▶ **Task details**:
In the text below on capturing streaming token usage in Responses, what is the name of the final event you receive?

▶ **Exercise text**:
Capturing the streaming token usage of Responses is quite easy, not needing more than a passing understanding of events, not needing off-site tutorials, not needing a specific request parameter for it.
Streaming in Responses is sending you named events in the SSE subscription.
The final event you’ll receive is response.completed
It looks very like the output object of non-streaming, and in fact, repeats what has been streamed as content in deltas. RESTful:
event: response.completed
data: {"type":"response.completed","sequence_number":42,"response":{"id":"resp_348921","object":"response","created_at":1755446846,"status":"completed","background":false,"error":null,"incomplete_details":null,"instructions":null,"max_output_tokens":1500,"max_tool_calls":null,"model":"gpt-4.1-nano-2025-04-14","output":[{"id":"msg_902134","type":"message","status":"completed","content":[{"type":"output_text","annotations":[],"logprobs":[],"text":"Yarr, treasure ahead!"}],"role":"assistant"}],"parallel_tool_calls":true,"previous_response_id":null,"prompt_cache_key":null,"reasoning":{"effort":null,"summary":null},"safety_identifier":null,"service_tier":"default","store":true,"temperature":1.0,"text":{"format":{"type":"text"}},"tool_choice":"auto","tools":[],"top_logprobs":0,"top_p":1.0,"truncation":"disabled","usage":{"input_tokens":42,"input_tokens_details":{"cached_tokens":0},"output_tokens":7,"output_tokens_details":{"reasoning_tokens":0},"total_tokens":49},"user":null,"metadata":{}}}
Let’s talk Python, then:
data = r"""{"type":"response.completed","sequence_number":42,"response":{"id":"resp_348921","object":"response","created_at":1755446846,"status":"completed","background":false,"error":null,"incomplete_details":null,"instructions":null,"max_output_tokens":1500,"max_tool_calls":null,"model":"gpt-4.1-nano-2025-04-14","output":[{"id":"msg_902134","type":"message","status":"completed","content":[{"type":"output_text","annotations":[],"logprobs":[],"text":"Yarr, treasure ahead!"}],"role":"assistant"}],"parallel_tool_calls":true,"previous_response_id":null,"prompt_cache_key":null,"reasoning":{"effort":null,"summary":null},"safety_identifier":null,"service_tier":"default","store":true,"temperature":1.0,"text":{"format":{"type":"text"}},"tool_choice":"auto","tools":[],"top_logprobs":0,"top_p":1.0,"truncation":"disabled","usage":{"input_tokens":42,"input_tokens_details":{"cached_tokens":0},"output_tokens":7,"output_tokens_details":{"reasoning_tokens":0},"total_tokens":49},"user":null,"metadata":{}}}"""
payload = json.loads(data)
usage = payload["response"]["usage"]
print(usage["input_tokens"])
Voila - the answer is 42
With one of OpenAI’s API SDK library modules, you’ll be iterating over the generated events and just receive the data itself in your language’s native format, or rather, in OpenAI’s Pydantic-based class objects with attribute methods.
Capturing, parsing, and taking appropriate recursive action for 25 other event types is the challenge on this endpoint.

▶ **Record excerpts**:
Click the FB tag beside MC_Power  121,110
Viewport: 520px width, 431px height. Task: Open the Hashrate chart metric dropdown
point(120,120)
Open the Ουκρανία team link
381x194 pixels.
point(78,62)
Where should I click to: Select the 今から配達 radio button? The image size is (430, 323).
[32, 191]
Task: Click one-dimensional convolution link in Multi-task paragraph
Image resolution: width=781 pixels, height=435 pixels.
==
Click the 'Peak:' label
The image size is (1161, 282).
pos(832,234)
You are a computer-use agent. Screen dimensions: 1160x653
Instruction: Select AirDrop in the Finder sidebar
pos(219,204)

▶ **Answer space**:
response.completed